As crianças que conseguem o bilhete dourado são representações corpóreas de defeitos morais. Assim, Augustus (Michael Bollner) simboliza a gula ilimitada; Veruca (Julie Dawn Cole), a ganância imediatista; Violet (Denise Nickerson), a arrogância e o estrelismo; Mike (Paris Themmen), a agressividade e a alienação. Nos quatro casos, há indicativos de comportamentos ou visões reiteradas entre gerações. Assim, Augustus come igual à mãe, Veruca tem um pai que explora as funcionárias, os pais de Violet aproveitam o espaço para falar na televisão e o pai de Mike o promete uma arma real quando fizer doze anos.
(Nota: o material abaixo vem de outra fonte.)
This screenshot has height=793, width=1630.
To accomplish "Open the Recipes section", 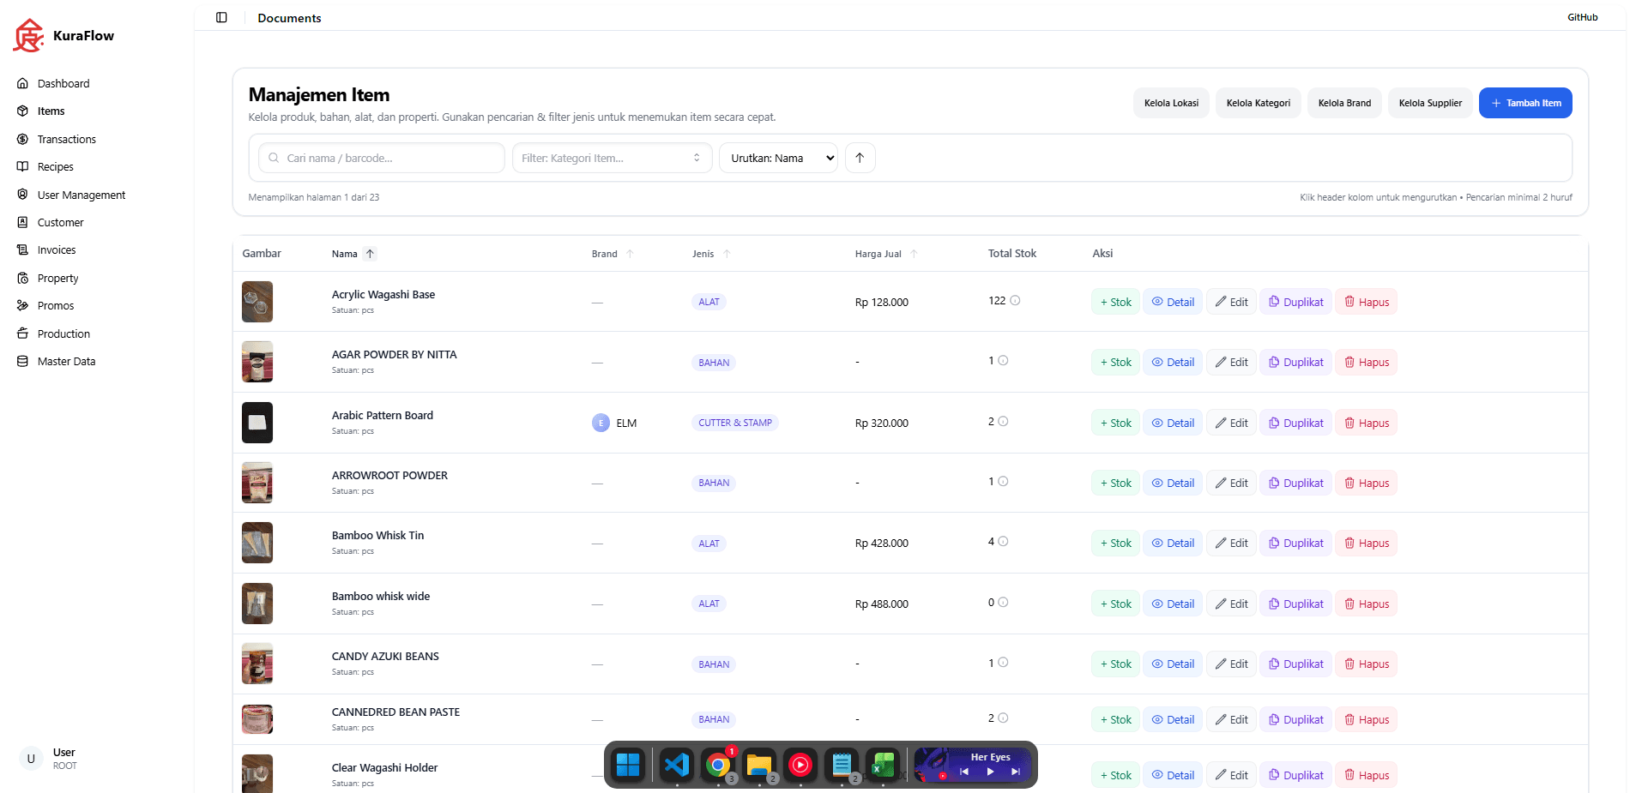I will tap(56, 166).
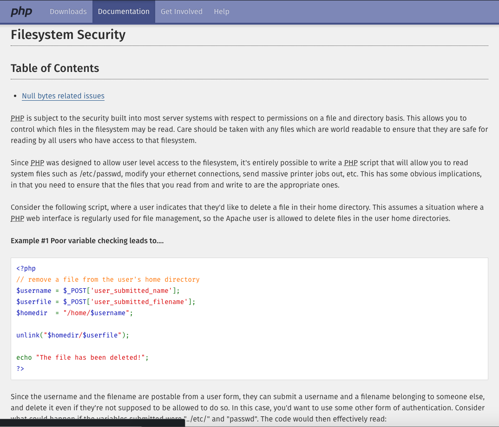
Task: Click the orange comment line in code
Action: pos(108,279)
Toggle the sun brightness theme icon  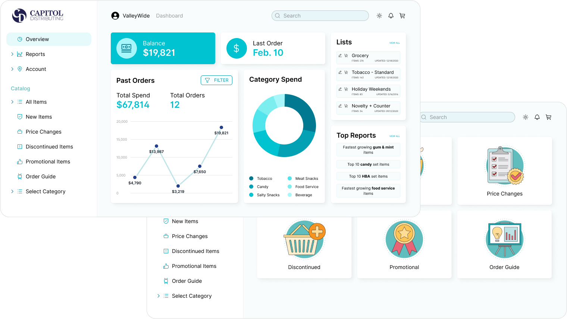(x=379, y=16)
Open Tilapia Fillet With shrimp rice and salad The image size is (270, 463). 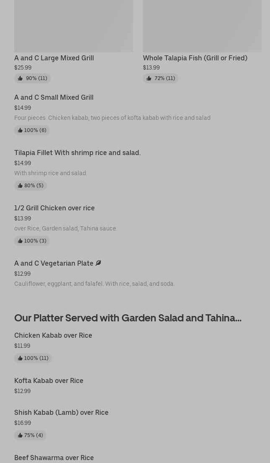(x=77, y=153)
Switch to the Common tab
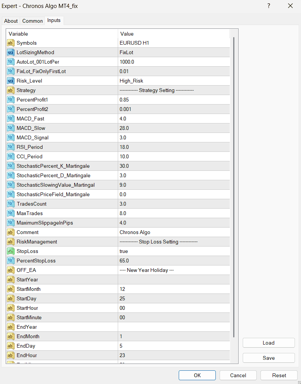 tap(32, 21)
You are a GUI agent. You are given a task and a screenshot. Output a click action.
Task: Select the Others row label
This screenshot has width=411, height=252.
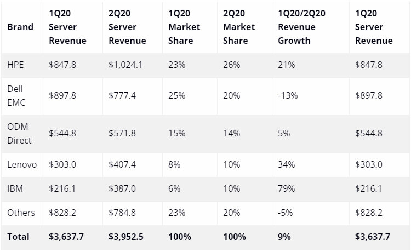click(x=21, y=213)
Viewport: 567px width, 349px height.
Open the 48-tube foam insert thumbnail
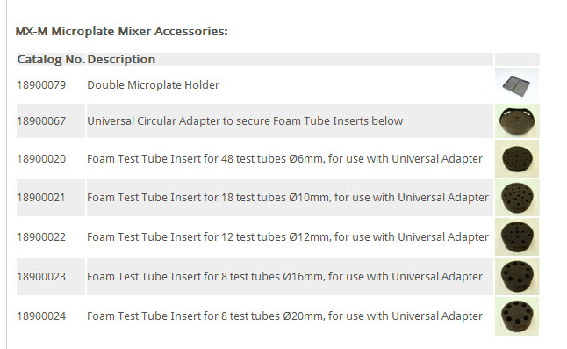[517, 159]
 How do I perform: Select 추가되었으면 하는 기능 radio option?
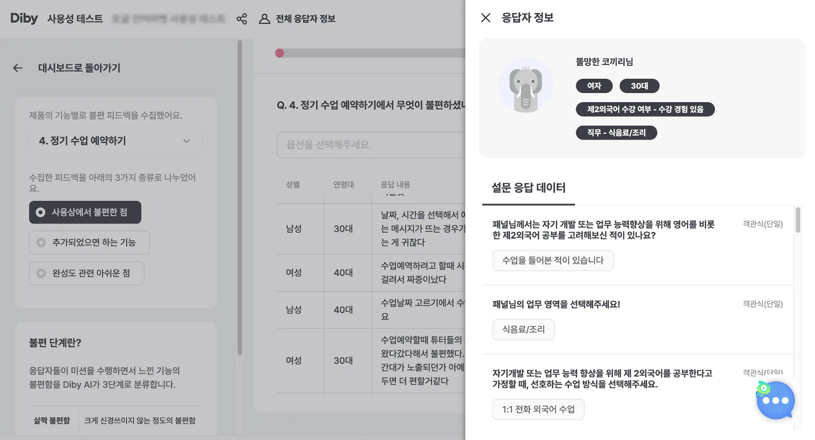90,243
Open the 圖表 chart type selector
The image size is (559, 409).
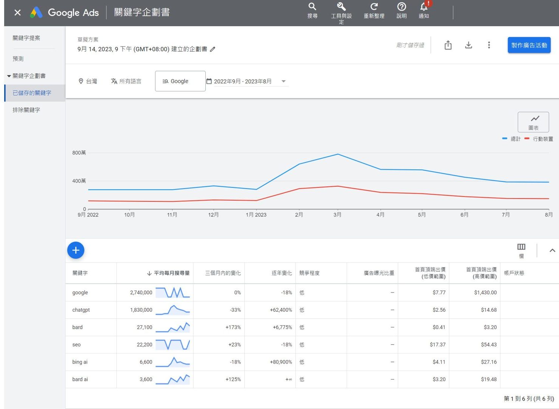click(533, 122)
O caso de Charlie (Peter Ostrum), o protagonista, é completamente diferente: órfão de pai, pouco se sabe sobre a sua mãe e ele é o único capaz de agir altruisticamente. Exemplo disso está na cena em que Augustus cai no rio, quando apenas Charlie tenta ajudá-lo face à impassibilidade sádica de Wonka. O protagonista caracteriza a retidão, razão pela qual é ele o único recompensado ao final. Como todas as pessoas (até mesmo o professor), ele quer o bilhete dourado, mas não por cobiça (tal qual os outros quatro), mas por concretizar um sonho infantil de finalmente ter o que se quer, sobretudo considerando a condição socioeconômica de Charlie (os quatro avós dividem a cama em uma casa humilde de paredes cinzentas, um pão é um banquete etc.).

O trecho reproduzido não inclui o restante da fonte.